Adriana Rodrigues e Damásio Dias / 16 de maio de 2019
Foto: Nalva Figueiredo
Há 136 dias à frente do Governo da Paraíba, o governador João Azevêdo (PSB) afirmou ontem que a máquina administrativa do Estado pode ser enxuta ainda mais para se ajustar às necessidades da gestão. Após promover fusões de empresas como a que ocorreu no início da gestão - Emater, Interpa e Emepa - para a criação da Empresa Paraibana de Pesquisa e Extensão Rural e Regularização Fundiária (Empaer), e no sábado passado com as secretarias das Finanças e da Receita, para a instituição da Secretaria de Estado da Fazenda, a medida pode vir a ocorrer em outras áreas.

O governador afirmou, em entrevista ao programa Correio Debate da TV Correio, que há necessidades de ajustes constantes, para tornar a máquina mais eficiente e econômica. “Quando nós fizemos a fusão de três empresas, que era a Interpa, nós tivemos mais eficiência. Da mesma forma que a fusão da Secretaria de Finanças com a antiga Secretaria da Receita, faz com que você tenha uma resposta muito mais rápida a toda parte financeira do Estado.
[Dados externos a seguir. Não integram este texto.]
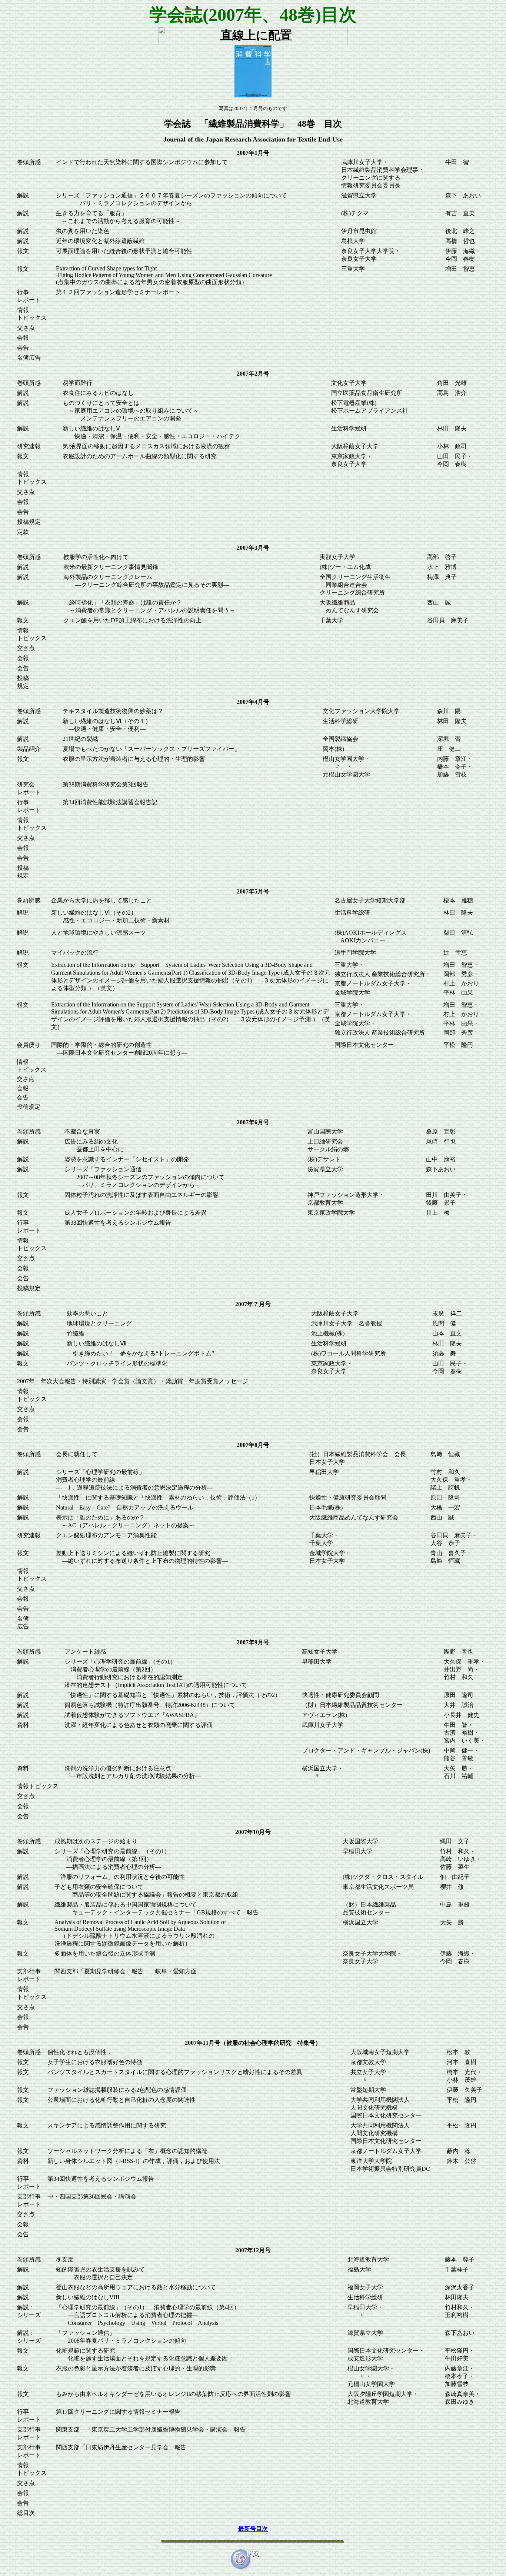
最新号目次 (253, 2529)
Aonde você tinha dois secretários dando pareceres, muitas vezes no mesmo processo, passa a ter um único secretário. Você tem uma redução de cargos. Essa é uma direção que mais de 20 Estados do Brasil tem, que são as Secretarias de Fazenda, que cuidam do tesouro e da arrecadação”, argumentou.

Segundo ele, a expectativa de maior eficiência é ainda maior, conforme sua própria avalaição, por ter à frente da estrutura o secretário Marialvo Laureano.

Metas

O governador revelou ainda que as cobranças por resultados e desempenho de sua equipe vem sendo tocada como já havia sido apontado por ele, logo nos primeiros dias de gestão. Para essa avaliação, que se torna uma rotina da gestão, vai acontecer até o final do mês a primeira reunião com o sistema de monitoramento todo informatizado - com informações de todas as áreas do Governo.

O sistema chamado de E-gov (governo eletrônico) será utilizado pela primeira vez em reuniões da equipe. Segundo João Azevêdo, o governo eletrônico opera em duas frentes: para fora – com a prestação de serviços aos usuários/cidadãos - e internamente na sua organização como é o caso da gestão monitoramento e controle e a digitalização de processos. “Em breve o Estado da Paraíba não usará mais papel. Essa organização vai evitar que o cidadão precise se deslocar para resolver questões da administração”, explica.

R$ 500 mi foram injetados



O governador comemora o resultado em captação de recursos para investimentos e a atração de empresas para operarem na Paraíba. Segundo ele, este anos foi possível injetar no Estado mais de R$ 500 milhões em investimentos. Deste montante, foram mais de R$ 300 milhões através de empréstimo ao Banco Mundial para incrementar o projeto Cooperar.

Ele também destacou a capacidade de atração de empresas que tem o interesse de se instalar na Paraíba, devido às condições de lojística fornecidas pela malha asfáltica realizada pelo Estado e à qualidade de operação porto de Cabedelo.

O Estado ainda se prepara, dentro de um processo junto às autoridades federais, para contrar mais um empréstimo de US$ 127 milhões para investir na segurança hídrica dos paraibanos, previsto para os próximos 90 dias.